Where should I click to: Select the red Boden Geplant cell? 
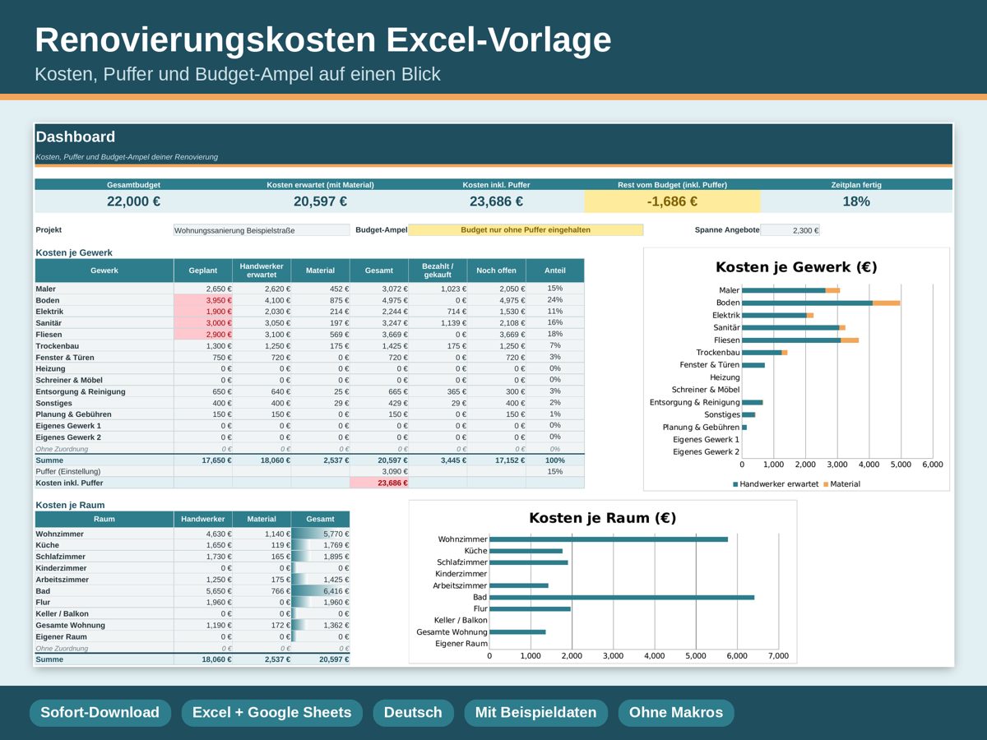(x=203, y=300)
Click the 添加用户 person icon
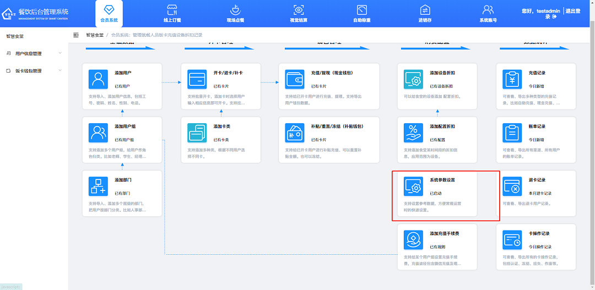This screenshot has width=595, height=290. [x=98, y=79]
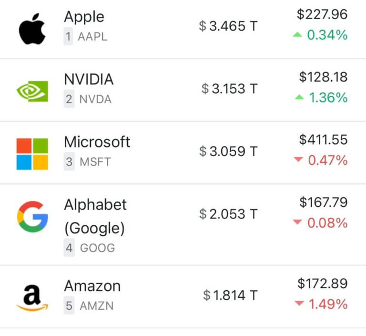
Task: Select the Amazon company name
Action: [x=92, y=286]
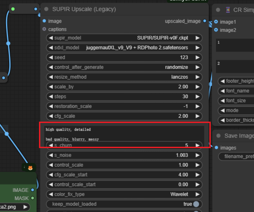Click the colorful grid icon on the CR Sim node
Viewport: 254px width, 212px height.
[228, 10]
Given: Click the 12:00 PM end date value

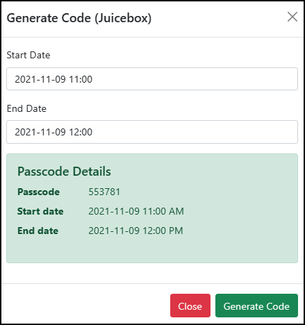Looking at the screenshot, I should 135,231.
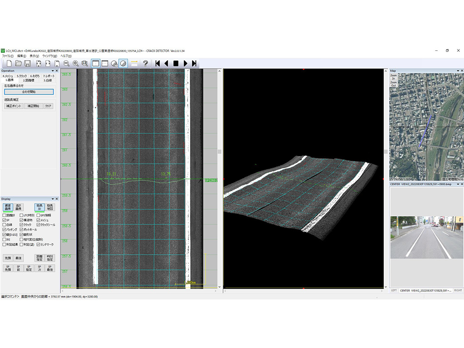
Task: Open the ファイル menu
Action: [8, 56]

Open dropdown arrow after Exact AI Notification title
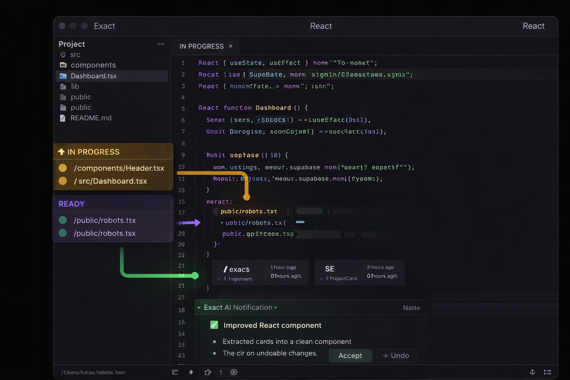[x=275, y=308]
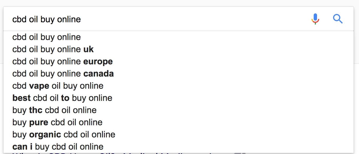The height and width of the screenshot is (154, 359).
Task: Click the bold word 'uk' in suggestions
Action: point(88,49)
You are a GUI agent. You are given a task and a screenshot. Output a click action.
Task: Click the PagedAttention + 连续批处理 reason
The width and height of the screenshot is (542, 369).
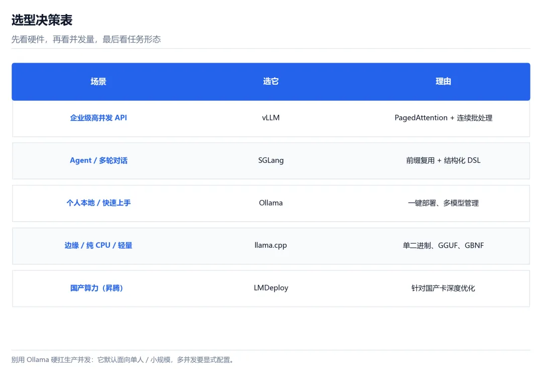point(443,118)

:: Task objective ::
Go through the records and repeat each one exactly, skipping anything that is a picture.

:: Answer box ::
Where should I click to: Select the red Boden Geplant cell? 
(x=203, y=300)
Click the 添加用户 person icon
This screenshot has width=595, height=290. [x=98, y=79]
Task: Select the Amazon company name
Action: [x=92, y=286]
Click the colorful grid icon on the CR Sim node
Viewport: 254px width, 212px height.
[228, 10]
Given: Click the 12:00 PM end date value

Looking at the screenshot, I should 135,231.
Task: Open the ファイル menu
Action: [8, 56]

Open dropdown arrow after Exact AI Notification title
[x=275, y=308]
The height and width of the screenshot is (154, 359).
Task: Click the bold word 'uk' in suggestions
Action: point(88,49)
You are a GUI agent. You are given a task and a screenshot. Output a click action.
Task: Click the PagedAttention + 连续批处理 reason
The width and height of the screenshot is (542, 369).
point(443,118)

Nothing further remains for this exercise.